For the data below, please report each line where the word "photo" is found.

# # #

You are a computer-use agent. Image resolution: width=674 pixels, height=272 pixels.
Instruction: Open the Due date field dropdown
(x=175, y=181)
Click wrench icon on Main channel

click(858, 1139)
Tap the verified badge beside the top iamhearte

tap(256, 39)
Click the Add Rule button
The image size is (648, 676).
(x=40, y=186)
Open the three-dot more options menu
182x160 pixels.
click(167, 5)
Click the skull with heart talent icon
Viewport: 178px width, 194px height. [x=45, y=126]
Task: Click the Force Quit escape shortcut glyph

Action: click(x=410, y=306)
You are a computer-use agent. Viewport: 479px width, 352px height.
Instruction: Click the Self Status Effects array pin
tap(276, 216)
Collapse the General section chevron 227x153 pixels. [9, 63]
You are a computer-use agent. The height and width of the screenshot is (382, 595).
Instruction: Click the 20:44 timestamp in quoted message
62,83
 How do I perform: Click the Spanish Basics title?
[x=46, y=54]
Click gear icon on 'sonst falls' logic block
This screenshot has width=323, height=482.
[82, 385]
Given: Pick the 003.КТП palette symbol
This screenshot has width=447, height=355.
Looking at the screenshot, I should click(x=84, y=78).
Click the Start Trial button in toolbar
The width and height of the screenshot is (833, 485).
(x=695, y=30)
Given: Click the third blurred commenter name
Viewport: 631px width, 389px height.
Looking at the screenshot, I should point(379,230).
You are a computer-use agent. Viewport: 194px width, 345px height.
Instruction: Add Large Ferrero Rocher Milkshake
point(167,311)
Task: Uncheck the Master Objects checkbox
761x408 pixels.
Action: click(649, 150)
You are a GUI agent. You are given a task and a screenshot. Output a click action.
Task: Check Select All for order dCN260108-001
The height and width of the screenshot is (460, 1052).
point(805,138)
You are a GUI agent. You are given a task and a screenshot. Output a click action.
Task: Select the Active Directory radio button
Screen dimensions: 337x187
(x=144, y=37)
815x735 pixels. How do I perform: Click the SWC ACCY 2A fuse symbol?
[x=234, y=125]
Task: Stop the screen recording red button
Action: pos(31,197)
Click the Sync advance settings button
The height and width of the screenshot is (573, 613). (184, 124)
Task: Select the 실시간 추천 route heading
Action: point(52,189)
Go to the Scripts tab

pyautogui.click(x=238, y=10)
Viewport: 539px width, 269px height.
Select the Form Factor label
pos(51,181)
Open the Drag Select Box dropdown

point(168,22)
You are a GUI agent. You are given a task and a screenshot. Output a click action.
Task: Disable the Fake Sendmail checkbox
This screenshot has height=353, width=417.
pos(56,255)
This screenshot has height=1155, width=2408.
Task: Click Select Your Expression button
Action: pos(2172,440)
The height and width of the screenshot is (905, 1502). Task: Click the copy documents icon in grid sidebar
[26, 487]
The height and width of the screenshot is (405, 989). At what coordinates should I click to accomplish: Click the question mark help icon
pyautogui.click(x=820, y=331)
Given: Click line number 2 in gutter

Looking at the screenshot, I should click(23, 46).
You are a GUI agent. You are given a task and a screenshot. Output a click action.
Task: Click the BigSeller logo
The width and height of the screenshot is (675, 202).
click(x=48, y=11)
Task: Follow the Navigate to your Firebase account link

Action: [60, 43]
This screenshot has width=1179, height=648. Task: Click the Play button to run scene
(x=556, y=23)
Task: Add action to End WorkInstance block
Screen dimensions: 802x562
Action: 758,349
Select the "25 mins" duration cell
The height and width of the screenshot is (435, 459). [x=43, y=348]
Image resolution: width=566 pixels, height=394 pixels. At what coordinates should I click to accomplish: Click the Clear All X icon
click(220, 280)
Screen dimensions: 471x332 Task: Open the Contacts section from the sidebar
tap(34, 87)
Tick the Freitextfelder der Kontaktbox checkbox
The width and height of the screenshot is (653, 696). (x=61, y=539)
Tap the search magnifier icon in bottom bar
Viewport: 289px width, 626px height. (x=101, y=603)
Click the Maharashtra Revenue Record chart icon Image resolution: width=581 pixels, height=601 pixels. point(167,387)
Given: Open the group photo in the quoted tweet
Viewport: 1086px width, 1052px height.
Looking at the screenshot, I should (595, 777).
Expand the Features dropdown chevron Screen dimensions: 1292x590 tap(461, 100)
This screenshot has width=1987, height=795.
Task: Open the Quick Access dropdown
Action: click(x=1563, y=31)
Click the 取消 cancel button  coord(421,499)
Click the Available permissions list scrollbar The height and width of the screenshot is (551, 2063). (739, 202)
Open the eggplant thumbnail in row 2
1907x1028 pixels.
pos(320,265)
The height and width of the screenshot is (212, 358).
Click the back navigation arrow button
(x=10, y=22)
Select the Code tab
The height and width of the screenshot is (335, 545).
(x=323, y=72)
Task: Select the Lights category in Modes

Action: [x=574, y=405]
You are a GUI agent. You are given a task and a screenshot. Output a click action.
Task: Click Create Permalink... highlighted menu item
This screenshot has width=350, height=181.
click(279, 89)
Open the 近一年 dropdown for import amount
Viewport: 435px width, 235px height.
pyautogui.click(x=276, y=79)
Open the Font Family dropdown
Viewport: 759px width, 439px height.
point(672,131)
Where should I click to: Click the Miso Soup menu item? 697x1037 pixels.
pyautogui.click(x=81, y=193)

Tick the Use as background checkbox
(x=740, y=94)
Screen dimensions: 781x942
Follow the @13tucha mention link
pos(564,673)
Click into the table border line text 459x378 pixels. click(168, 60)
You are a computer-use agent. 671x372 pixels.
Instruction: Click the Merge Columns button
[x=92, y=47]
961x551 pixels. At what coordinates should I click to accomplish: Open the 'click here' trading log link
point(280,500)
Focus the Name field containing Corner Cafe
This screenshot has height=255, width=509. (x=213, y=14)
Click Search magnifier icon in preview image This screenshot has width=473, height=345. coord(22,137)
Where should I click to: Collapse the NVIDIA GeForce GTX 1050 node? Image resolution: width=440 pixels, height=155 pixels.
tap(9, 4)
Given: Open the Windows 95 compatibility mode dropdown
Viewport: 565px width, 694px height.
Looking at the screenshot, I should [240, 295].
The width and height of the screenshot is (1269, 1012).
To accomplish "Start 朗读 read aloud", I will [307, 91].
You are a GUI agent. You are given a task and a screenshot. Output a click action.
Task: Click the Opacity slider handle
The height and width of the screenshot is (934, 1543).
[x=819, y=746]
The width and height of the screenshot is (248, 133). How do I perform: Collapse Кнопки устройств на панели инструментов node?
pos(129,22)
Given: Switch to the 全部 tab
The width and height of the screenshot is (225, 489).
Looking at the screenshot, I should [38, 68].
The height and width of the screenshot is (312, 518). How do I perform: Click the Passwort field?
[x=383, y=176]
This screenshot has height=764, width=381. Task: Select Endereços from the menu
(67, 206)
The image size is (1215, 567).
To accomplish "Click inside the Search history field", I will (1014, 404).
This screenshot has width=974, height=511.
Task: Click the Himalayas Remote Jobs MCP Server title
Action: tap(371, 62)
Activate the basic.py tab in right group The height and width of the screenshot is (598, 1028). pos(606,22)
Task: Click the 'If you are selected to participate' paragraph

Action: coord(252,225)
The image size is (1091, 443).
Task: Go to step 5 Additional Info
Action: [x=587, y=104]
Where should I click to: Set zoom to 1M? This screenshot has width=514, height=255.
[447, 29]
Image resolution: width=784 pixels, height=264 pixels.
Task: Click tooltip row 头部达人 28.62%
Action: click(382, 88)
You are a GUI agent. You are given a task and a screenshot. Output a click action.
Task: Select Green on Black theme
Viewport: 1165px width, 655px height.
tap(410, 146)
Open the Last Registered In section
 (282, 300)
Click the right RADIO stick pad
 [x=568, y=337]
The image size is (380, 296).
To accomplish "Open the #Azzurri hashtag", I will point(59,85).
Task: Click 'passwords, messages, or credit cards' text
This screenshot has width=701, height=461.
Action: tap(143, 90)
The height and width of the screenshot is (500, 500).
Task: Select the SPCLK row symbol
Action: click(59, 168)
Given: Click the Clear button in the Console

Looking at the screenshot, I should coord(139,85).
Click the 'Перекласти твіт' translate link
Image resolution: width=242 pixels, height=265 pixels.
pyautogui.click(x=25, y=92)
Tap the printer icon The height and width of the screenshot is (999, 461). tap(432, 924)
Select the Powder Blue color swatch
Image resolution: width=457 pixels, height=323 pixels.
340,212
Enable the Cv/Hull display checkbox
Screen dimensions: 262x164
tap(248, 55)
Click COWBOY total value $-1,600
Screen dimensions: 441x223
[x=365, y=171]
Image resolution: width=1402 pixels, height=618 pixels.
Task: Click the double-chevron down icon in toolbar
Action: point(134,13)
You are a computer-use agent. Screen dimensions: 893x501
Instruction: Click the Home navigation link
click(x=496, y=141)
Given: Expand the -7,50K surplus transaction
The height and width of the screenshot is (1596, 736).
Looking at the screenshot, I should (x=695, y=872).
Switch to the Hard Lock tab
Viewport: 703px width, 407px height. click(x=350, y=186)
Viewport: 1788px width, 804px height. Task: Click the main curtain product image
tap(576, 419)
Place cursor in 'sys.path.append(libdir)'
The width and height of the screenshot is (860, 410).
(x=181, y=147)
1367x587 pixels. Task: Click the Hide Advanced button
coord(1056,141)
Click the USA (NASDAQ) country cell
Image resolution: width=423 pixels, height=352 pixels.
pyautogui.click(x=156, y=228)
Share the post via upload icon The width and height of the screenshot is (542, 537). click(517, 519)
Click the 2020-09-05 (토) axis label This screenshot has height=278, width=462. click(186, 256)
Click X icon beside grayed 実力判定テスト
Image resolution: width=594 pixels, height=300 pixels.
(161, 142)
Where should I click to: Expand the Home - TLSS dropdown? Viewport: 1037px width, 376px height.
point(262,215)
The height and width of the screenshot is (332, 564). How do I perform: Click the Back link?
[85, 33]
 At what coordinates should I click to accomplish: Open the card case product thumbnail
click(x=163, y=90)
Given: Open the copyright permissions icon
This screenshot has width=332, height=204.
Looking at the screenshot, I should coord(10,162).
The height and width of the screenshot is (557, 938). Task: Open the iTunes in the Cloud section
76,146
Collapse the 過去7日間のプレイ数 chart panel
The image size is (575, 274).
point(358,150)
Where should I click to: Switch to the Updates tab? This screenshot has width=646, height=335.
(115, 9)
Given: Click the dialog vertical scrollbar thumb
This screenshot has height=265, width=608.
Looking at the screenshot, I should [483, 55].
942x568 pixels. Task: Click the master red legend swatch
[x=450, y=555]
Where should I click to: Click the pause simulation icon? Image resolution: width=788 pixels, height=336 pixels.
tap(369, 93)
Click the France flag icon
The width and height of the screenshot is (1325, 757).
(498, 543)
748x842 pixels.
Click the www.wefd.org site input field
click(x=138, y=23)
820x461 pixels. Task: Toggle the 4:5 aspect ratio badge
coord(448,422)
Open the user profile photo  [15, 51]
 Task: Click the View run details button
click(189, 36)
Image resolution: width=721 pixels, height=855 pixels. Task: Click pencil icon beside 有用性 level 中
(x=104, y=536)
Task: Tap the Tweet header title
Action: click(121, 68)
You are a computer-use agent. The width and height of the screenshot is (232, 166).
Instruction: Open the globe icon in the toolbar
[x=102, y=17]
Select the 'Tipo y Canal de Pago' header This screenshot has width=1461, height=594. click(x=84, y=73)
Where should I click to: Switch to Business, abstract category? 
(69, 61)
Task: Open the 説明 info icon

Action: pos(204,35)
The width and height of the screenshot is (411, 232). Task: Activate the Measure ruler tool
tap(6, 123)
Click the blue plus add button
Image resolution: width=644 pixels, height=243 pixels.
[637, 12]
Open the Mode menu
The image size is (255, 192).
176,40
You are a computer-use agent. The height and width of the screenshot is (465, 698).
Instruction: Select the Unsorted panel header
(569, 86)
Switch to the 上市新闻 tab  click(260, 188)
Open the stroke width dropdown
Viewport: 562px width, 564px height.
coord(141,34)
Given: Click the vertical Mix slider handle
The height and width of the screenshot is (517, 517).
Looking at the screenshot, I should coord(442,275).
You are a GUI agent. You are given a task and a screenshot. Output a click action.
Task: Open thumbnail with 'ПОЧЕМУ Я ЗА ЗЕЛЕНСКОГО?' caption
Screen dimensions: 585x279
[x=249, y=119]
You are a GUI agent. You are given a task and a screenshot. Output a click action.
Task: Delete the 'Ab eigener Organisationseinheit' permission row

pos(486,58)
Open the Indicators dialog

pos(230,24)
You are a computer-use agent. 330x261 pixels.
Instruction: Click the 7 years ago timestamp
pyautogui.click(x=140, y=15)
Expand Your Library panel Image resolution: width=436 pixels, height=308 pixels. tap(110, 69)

# # #

Final answer:
Given: Open the group photo in the quoted tweet
Open the user profile photo  [15, 51]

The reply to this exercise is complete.